Parliamentary Budget Officer Kevin Page’s analysis on the government’s economic update budget projections suggests Finance Minister Jim Flaherty may be painting a bleaker picture than the current slowdown in the economy warrants.
On average, Page’s analysis shows the government may be overestimating the hit to its annual revenues and impact on expenses from a weaker economy by $4.7 billion a year over five years.
That’s a big enough difference to put the government solidly in a surplus position when the finance minister of the day delivers the pre-election budget in the spring of 2015.
Instead, the official update anticipates the deficit will be balanced a year later, after the October 2015 election mandated by law.
The report does not say the government is purposely cooking the books to make itself look good when it beats expectations.

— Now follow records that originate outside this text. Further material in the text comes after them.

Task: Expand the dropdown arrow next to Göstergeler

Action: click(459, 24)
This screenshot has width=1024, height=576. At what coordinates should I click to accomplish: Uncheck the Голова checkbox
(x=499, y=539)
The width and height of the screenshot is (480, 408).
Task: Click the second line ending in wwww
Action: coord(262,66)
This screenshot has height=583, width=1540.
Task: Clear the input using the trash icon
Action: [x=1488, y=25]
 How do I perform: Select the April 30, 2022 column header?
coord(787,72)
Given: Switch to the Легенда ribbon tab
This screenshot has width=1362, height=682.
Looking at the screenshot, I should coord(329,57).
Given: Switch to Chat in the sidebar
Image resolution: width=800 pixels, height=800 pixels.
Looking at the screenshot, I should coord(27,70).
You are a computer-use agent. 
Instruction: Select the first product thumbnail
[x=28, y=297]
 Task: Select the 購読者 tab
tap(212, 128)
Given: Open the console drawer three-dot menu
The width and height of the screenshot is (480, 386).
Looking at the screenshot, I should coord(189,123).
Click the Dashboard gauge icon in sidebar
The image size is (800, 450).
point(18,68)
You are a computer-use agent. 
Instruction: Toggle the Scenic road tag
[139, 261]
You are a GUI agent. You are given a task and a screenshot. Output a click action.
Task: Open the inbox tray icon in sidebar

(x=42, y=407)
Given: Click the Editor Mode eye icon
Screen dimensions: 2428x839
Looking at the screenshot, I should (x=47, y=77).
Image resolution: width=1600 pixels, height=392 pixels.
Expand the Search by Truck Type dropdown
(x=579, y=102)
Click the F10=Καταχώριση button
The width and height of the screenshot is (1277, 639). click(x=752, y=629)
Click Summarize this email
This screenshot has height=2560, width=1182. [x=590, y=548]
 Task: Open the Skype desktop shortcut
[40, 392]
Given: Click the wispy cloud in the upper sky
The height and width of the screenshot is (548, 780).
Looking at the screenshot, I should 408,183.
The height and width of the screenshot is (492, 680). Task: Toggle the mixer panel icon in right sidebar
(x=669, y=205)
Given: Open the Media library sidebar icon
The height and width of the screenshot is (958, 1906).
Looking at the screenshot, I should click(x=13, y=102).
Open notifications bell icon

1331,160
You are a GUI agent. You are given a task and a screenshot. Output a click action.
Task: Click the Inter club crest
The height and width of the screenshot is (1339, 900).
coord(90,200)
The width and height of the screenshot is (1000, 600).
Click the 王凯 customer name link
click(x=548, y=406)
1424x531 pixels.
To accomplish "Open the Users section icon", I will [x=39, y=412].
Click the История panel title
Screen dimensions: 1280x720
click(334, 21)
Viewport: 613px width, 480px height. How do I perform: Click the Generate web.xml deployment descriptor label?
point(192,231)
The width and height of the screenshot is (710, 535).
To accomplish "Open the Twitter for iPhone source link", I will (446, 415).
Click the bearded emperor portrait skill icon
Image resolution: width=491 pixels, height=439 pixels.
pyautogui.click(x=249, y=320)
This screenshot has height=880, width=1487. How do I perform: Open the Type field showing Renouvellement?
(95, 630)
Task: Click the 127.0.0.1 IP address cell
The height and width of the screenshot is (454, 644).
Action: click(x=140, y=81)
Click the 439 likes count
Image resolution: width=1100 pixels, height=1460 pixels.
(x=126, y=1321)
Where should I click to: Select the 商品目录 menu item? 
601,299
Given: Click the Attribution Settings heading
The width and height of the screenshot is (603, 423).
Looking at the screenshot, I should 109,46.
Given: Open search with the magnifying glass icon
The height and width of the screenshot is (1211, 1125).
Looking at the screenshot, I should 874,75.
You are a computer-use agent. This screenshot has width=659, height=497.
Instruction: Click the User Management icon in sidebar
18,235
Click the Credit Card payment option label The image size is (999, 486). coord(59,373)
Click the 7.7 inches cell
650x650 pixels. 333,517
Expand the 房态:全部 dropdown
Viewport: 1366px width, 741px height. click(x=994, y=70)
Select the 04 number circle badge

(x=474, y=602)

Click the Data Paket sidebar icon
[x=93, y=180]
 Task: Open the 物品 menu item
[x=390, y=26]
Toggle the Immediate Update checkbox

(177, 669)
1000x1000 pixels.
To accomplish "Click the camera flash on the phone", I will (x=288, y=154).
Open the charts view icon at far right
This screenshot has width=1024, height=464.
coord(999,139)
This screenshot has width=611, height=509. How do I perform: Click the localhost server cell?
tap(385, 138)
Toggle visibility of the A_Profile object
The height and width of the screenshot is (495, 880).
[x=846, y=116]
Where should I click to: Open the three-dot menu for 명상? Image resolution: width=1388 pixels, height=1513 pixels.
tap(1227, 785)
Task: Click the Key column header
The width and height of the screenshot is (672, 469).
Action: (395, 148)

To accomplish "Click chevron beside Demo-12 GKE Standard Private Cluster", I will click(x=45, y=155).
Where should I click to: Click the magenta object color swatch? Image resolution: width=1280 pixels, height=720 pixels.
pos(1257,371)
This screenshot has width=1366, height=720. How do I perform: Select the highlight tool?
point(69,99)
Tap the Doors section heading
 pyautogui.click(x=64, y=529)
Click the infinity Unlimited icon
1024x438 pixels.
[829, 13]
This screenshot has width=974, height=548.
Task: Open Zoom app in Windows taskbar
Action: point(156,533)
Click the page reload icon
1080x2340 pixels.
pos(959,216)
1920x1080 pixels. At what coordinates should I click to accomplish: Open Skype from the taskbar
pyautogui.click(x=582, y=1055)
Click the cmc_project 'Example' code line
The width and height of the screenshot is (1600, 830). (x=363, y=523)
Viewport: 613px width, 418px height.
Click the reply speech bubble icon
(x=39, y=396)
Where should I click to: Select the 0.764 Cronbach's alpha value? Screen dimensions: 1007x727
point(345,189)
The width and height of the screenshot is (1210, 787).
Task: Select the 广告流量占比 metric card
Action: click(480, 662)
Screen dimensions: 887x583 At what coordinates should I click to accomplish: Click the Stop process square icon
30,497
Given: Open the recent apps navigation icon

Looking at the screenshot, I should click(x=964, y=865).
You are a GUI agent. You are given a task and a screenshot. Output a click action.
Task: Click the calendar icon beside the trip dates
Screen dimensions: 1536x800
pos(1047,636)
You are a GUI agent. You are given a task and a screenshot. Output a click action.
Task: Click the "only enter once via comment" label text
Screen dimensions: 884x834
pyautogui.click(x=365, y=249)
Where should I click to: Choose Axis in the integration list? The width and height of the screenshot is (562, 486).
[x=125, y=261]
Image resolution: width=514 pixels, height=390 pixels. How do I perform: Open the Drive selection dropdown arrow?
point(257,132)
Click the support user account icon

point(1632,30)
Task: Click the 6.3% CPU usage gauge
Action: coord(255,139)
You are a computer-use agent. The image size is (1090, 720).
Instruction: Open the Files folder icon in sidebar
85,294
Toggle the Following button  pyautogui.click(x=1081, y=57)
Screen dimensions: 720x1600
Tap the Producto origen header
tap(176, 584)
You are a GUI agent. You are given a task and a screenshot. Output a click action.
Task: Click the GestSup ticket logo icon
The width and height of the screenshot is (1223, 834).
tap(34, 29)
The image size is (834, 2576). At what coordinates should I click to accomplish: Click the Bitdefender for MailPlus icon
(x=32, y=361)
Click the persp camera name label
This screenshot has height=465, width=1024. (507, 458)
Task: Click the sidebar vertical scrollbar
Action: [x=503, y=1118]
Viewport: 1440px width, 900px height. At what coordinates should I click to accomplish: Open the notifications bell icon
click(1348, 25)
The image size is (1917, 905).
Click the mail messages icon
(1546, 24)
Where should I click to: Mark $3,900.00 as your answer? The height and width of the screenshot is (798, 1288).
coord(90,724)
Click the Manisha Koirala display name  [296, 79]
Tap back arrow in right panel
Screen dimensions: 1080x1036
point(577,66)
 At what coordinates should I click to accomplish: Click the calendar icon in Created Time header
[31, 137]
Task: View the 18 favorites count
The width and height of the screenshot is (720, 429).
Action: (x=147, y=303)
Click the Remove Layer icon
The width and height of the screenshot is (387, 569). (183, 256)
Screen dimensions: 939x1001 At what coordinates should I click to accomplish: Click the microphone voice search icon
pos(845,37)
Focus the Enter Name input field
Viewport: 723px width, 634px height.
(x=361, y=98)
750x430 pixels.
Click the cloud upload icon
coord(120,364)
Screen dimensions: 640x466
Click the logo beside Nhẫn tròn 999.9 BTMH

The report leaves the issue unanswered, aside from asking Finance officials for more information on how they arrived at their bottom line numbers.
But Page said in an email response to a media inquiry that is one interpretation.
“Finance may have made some technical adjustments to the projections, or there could be political fiscal management considerations,” he wrote.
“The latter could reflect a desire to beat deficit targets, or presenting a fiscal track that encourages more restraint efforts over the medium term to get back to balance.”
A backgrounder from Finance shows at least half the gap stems from a $3 billion carry forward decline in revenues based on a set-back in the 2011-12 budget year.
Finance is anticipating the loss will carry on in subsequent years, which the PBO says suggests Ottawa has reduced the “revenue yield assumptions” from the one-year result.
Flaherty’s director of communications, Chisholm Pothier, said Page appears to be all over the map.
“One day he’s saying our deficit is higher, the next day he’s saying it’s lower,” said Pothier.
“The economic update was transparent and provided clear explanations . . . including that revenues were revised down due to lower nominal gross domestic product, lower projected interest rates and lower than expected tax revenues from lower commodity prices, and program expenses increased due to the impact of lower interest rates on pension and benefits obligations.”